Le aziende mettono le mani avanti
Come spesso accade nelle filiere che producono sfruttamento, chi sta a valle della filiera, il grande produttore o distributore, afferma di fare tutto in regola e di non avere responsabilità su possibili violazioni che avvengono a livelli più bassi della catena fatta di appalti e subappalti. La casa madre di Zara, Inditex, ha confermato che ha prodotto un piccolo numero di scarpe in Romania e Albania. Ha detto ha operato con un rigoroso codice di condotta per fare rispettare le più severe norme del lavoro e dei diritti umani. E ha aggiunto: “In linea con una raccomandazione chiave del rapporto, Inditex sta lavorando sodo, in tutto il mondo, per indirizzare i salari dignitosi in tutta la sua catena di fornitura.” Lowa ha detto: “Lowa condanna fermamente le deplorevoli condizioni riportate in questi rapporti. La decisione di produrre il 100% ‘made in Europe’ comprende la nostra garanzia di corrette e umane condizioni di produzione. Intensificheremo i nostri controlli in questo settore, al fine di essere assolutamente certi che le strutture che producono per Lowa rispettino tali condizioni. ” Le altre marche non hanno risposto alle accuse del rapporto o alla richiesta del Guardian per un commento. Secondo quanto riporta La Stampa, Geox replica “che non produce più in Macedonia da tempo, e nei rapporti con i fornitori ha adottato un rigoroso codice etico. Soprattutto, spiega, la quasi totalità dei prodotti realizzati nell’ Est esce dal polo di proprietà inaugurato a inizio 2016 a Vranje, in Serbia”.

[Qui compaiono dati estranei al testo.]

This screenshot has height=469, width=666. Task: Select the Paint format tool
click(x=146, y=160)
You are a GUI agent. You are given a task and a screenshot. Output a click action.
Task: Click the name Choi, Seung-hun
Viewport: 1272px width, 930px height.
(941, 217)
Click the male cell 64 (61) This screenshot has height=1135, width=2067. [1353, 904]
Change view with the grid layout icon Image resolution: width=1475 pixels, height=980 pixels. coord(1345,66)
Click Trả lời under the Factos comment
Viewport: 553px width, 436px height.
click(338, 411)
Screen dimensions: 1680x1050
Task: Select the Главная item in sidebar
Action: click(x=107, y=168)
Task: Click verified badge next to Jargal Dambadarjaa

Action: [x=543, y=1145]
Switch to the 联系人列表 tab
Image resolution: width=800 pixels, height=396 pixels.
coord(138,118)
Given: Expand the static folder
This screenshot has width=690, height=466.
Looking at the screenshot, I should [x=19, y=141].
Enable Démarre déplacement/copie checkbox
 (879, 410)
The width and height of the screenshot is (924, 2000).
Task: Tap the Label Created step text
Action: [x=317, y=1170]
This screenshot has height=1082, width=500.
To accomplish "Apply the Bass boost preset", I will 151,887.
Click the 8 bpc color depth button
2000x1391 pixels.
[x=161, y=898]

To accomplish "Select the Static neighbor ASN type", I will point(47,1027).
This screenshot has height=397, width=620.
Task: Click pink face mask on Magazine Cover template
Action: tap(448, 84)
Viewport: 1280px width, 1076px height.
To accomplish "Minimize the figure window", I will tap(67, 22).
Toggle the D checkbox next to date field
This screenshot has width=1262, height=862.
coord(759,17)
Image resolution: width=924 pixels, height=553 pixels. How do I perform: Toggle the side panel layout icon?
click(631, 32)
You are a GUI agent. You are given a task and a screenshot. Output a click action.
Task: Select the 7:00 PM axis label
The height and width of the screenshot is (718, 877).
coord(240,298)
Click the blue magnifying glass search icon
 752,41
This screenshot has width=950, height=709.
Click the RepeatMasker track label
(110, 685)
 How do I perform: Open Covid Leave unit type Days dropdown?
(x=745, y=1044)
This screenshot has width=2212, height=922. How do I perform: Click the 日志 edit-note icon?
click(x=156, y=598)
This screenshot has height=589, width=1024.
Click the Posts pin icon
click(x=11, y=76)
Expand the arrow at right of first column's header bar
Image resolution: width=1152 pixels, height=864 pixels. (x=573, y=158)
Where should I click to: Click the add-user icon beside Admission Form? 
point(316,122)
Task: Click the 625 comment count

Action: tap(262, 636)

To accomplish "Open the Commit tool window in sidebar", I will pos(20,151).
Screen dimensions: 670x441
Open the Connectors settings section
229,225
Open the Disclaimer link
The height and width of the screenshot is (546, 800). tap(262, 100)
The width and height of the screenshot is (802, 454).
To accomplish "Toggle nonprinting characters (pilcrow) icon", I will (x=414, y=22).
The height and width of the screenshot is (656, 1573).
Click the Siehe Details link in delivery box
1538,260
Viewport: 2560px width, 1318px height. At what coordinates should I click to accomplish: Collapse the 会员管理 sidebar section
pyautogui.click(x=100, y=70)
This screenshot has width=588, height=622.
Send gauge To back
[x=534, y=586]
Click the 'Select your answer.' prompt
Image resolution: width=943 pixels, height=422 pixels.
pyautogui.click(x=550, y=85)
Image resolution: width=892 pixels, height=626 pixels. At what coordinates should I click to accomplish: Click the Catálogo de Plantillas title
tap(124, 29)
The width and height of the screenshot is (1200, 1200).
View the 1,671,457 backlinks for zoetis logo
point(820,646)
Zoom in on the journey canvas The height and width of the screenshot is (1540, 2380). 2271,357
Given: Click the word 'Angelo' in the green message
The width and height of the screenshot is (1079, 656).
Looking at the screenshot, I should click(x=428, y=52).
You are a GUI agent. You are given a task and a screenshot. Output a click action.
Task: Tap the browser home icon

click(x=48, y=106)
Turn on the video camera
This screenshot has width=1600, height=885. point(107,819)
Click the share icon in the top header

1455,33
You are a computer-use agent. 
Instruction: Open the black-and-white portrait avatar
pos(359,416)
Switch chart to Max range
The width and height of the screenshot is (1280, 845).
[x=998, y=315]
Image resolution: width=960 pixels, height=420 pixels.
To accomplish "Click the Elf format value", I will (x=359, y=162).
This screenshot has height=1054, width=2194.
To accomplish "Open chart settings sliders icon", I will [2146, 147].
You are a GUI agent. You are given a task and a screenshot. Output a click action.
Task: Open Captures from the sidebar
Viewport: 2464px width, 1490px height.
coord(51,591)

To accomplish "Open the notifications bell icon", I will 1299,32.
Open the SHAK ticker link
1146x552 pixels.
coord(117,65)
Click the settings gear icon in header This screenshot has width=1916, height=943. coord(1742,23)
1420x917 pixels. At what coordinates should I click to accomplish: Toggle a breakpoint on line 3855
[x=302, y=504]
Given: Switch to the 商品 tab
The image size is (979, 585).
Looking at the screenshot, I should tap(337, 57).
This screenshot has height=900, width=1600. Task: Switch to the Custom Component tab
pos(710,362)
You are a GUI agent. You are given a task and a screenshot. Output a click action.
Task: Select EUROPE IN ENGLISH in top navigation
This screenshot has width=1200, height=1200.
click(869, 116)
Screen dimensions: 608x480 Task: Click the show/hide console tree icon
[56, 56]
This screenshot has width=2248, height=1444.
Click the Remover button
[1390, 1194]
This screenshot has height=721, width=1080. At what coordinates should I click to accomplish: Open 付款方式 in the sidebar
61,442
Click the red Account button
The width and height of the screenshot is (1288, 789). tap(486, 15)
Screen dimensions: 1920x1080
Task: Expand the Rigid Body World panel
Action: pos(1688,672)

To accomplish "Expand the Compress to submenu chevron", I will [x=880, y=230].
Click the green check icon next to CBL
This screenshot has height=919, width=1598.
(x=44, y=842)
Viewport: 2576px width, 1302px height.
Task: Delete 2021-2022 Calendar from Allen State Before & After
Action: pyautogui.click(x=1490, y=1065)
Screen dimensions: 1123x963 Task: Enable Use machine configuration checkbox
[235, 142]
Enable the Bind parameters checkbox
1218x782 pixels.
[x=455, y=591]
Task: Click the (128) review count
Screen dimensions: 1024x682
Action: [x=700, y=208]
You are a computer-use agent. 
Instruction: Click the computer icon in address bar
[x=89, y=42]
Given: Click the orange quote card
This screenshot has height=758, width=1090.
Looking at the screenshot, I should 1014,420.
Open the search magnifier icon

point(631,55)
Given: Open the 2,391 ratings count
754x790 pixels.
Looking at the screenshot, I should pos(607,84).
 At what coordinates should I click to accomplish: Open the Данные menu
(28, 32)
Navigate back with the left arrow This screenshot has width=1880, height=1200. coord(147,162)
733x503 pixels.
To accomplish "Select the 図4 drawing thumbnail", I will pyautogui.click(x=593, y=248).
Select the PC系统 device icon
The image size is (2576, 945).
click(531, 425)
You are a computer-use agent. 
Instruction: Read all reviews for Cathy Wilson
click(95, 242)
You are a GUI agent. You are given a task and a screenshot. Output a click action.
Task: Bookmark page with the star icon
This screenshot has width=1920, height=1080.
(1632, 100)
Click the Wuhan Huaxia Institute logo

Il diritto alla trasparenza anche in Italia
Anna McMullen, dal Labour Behind the Label, dichiara: “Lo stratagemma intelligente di spedire parti di calzature verso paesi a basso salario in est d’Europa per l’assemblaggio e l’incollaggio, prima di restituire i prodotti per l’etichettatura come ‘made in Europe’, significa ingannare i consumatori, spingendoli a pensare i loro prodotti sono realizzati con dignità”. E ancora: “I lavoratori guadagnano meno di un quarto del salario di cui hanno bisogno per vivere con dignità”. “Per chi conosce la fine dei distretti calzaturieri in Italia – sostiene Giovanni D’Agata presidente dello “Sportello dei Diritti” – si tratta di fatti già noti, ma la circostanza che anche in Gran Bretagna, che costituisce un fiorente mercato per le grandi e medie firme italiane, si sia indagato sulle condizioni dei lavoratori, costituisce un severo monito verso i produttori ed un invito ai consumatori anche italiani a pretendere che si conosca la reale provenienza delle scarpe che si vanno ad acquistare anche perché alla luce di quanto detto i prezzi cui vengono vendute sul mercato nazionale sono palesemente eccessivi rispetto a quelli di produzione”.